== RECORDED INFORMATION ==
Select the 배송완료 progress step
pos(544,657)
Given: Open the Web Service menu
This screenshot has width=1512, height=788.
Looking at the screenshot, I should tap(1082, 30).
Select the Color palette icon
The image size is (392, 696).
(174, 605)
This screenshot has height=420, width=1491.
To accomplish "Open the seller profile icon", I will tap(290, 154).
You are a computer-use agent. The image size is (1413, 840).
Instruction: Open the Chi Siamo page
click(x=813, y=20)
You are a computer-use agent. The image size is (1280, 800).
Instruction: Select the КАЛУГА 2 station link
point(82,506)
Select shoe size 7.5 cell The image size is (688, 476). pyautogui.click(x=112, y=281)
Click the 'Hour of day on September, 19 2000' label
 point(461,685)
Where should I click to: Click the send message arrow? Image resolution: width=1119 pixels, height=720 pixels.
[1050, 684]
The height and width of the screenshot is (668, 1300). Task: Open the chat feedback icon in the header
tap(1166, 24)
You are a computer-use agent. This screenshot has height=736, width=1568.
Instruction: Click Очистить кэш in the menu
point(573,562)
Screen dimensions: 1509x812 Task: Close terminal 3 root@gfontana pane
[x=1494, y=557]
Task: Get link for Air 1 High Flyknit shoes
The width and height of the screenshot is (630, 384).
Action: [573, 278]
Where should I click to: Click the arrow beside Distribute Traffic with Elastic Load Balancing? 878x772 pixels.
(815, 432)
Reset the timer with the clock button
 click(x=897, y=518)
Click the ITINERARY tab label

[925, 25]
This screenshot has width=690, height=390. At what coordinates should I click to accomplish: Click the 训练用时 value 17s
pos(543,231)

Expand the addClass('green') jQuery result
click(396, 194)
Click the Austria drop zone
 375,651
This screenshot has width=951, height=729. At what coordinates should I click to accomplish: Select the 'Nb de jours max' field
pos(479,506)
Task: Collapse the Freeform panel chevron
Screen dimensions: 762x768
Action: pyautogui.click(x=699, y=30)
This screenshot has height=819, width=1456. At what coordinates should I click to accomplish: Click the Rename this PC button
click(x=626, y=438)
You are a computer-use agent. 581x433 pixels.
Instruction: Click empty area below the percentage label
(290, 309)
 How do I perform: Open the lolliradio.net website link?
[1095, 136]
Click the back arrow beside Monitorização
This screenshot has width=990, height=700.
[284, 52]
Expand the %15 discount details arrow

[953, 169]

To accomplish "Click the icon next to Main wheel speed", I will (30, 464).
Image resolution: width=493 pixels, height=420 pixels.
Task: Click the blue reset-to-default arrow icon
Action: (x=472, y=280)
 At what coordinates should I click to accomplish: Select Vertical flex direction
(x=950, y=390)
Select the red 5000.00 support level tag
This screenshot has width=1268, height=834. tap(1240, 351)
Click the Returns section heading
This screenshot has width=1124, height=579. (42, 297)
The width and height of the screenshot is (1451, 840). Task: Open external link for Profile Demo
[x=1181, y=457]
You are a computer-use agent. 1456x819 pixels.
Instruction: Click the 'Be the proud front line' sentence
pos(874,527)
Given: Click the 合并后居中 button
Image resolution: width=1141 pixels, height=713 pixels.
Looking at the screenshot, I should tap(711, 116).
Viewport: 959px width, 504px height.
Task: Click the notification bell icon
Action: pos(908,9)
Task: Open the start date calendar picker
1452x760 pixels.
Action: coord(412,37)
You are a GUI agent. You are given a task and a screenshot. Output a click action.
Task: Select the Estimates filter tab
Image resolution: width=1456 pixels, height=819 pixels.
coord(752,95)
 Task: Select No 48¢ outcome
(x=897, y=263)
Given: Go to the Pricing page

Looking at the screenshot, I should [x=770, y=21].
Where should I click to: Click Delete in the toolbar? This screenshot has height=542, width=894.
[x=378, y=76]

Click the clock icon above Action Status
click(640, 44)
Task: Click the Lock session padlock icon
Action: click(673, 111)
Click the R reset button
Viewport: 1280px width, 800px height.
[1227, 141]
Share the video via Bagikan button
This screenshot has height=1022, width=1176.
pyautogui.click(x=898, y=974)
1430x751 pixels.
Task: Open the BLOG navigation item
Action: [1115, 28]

== EXERCISE ==
Your task is to quote, without any alteration, the lines running from the top of the records to the line that holds "You are a computer-use agent. The image size is (1280, 800).", both included.

== TASK RESPONSE ==
Select the 배송완료 progress step
pos(544,657)
Given: Open the Web Service menu
This screenshot has width=1512, height=788.
Looking at the screenshot, I should tap(1082, 30).
Select the Color palette icon
The image size is (392, 696).
(174, 605)
This screenshot has height=420, width=1491.
To accomplish "Open the seller profile icon", I will tap(290, 154).
You are a computer-use agent. The image size is (1413, 840).
Instruction: Open the Chi Siamo page
click(x=813, y=20)
You are a computer-use agent. The image size is (1280, 800).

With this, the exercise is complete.